DAR ES SALAAM, (Reuters) – Developing countries could face a financing gap of $270-$700 billion — equivalent to the latest U.S. economic rescue package — to help deal with the effects of the global crisis, the World Bank said yesterday.
The World Bank said even at the lower end of that estimate, resources of international institutions would not be sufficient to meet the financing needs as more and more emerging and developing countries are hit.
“Should a more pessimistic outcome occur, unmet financing needs will be enormous,” the World Bank said in a paper prepared for meetings of the G20 group of countries in London in April.
The World Bank spends billions of dollars annually fighting poverty in developing countries.
Last week, the International Monetary Fund said developing countries would need $25 billion, and possibly as much as $140 billion, in 2009 to meet their financing needs.
The World Bank said the crisis threatened long-lasting repercussions for developing countries, struggling to find markets for goods as world trade volumes suffer their first annual decline since 1982, while remittances from overseas workers slow, and falling commodity prices provide less revenue for governments.
“The challenge facing developing countries is how, with fewer resources, to pursue policies that can protect or expand critical expenditures, including on social safety nets, human development and critical infrastructure,” the World Bank said.
Until recently, the impact the crisis would have on developing countries was unclear.

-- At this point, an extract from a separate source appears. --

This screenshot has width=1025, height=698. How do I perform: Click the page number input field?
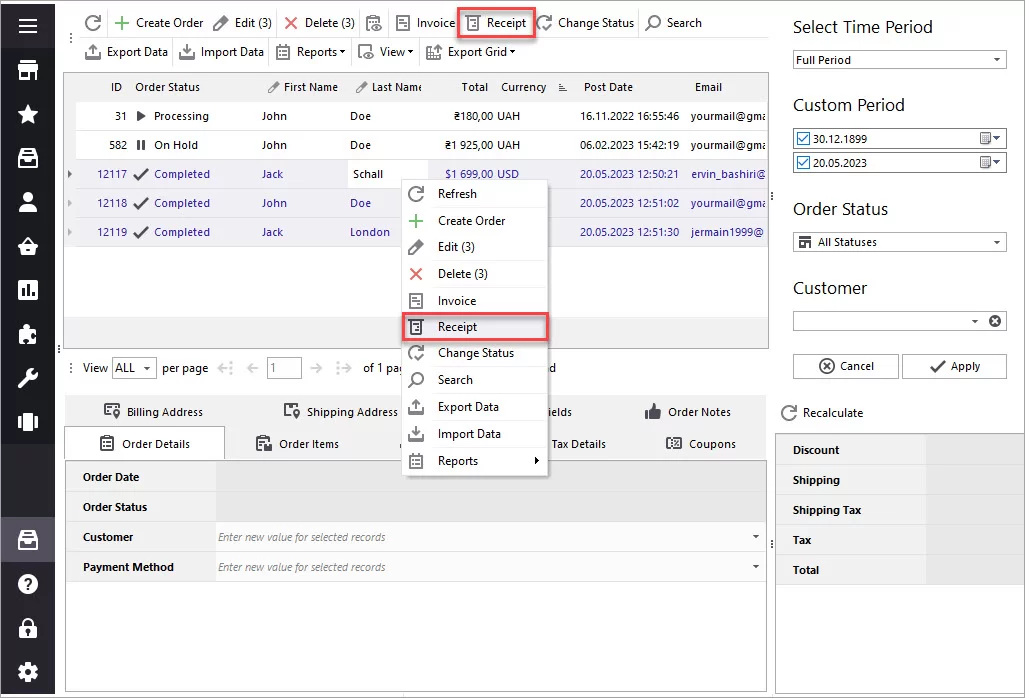click(284, 368)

But recent data has highlighted the potential scale of the damage, prompting institutions like the World Bank and IMF to raise alarm bells.

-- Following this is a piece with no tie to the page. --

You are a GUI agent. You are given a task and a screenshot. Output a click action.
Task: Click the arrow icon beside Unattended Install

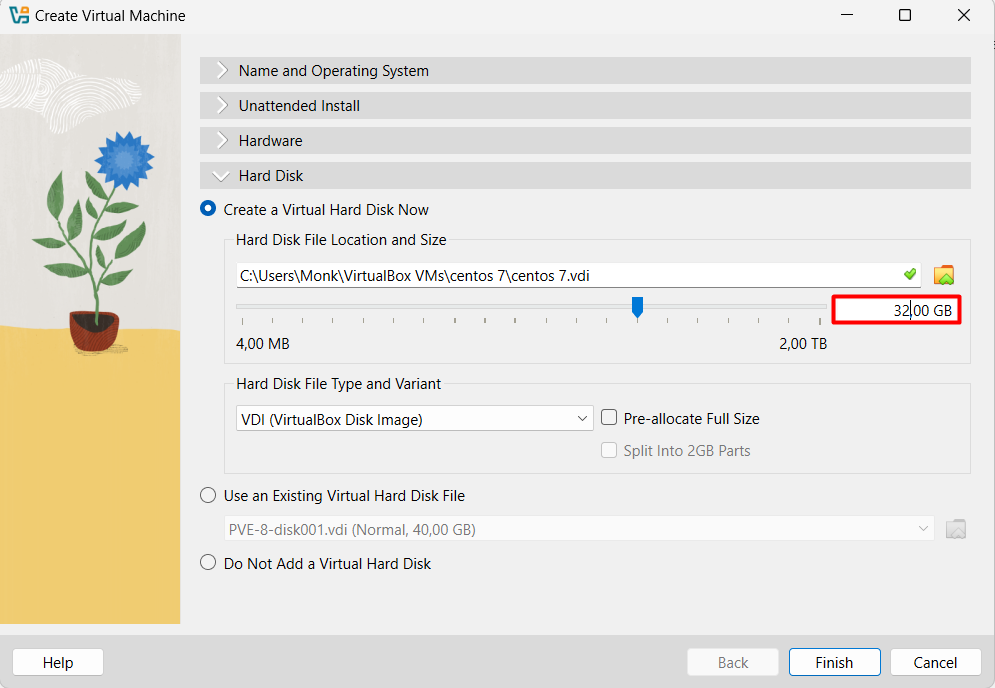pyautogui.click(x=222, y=106)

The worry is that many developing countries will not be able to afford fiscal stimulus packages of their own and will require aid from external sources.

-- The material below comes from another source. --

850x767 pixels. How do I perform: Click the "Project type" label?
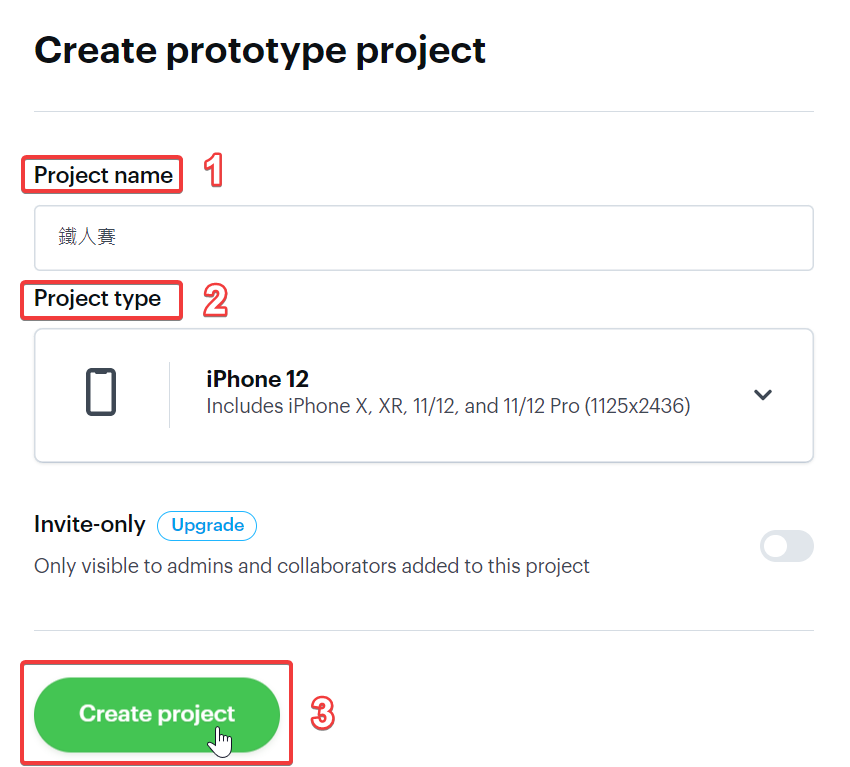pyautogui.click(x=97, y=298)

More immediately, concerns are mounting as to how the rollover of maturing debt in emerging markets will be financed given the global credit crunch, especially for banks and large corporations, which will put financial pressure on governments who themselves are finding foreign capital hard to access.
The World Bank estimates well over $1 trillion in emerging market corporate debt and $2-3 trillion in total emerging market debt will mature in 2009, the majority of which reflects claims of major global banks extended cross-border or through affiliates and branches in emerging markets.
Most of this lending is in foreign currency, and for relatively short terms, meaning currency and maturity risks are primarily on the balance sheet of emerging market banks, corporate and households.
“There is mounting evidence of growing pressure on interbank lines, particularly those extended to the corporate sector. Recent evidence of rollover efforts on public debt of major corporates indeed suggests that even stronger corporates in key emerging markets are struggling,” the World Bank said.
It estimated that in 2009, 104 of 129 developing countries will have current account surpluses smaller than private debt coming due. For these countries, total financing needs were expected to amount to more than $1.4 trillion during the year.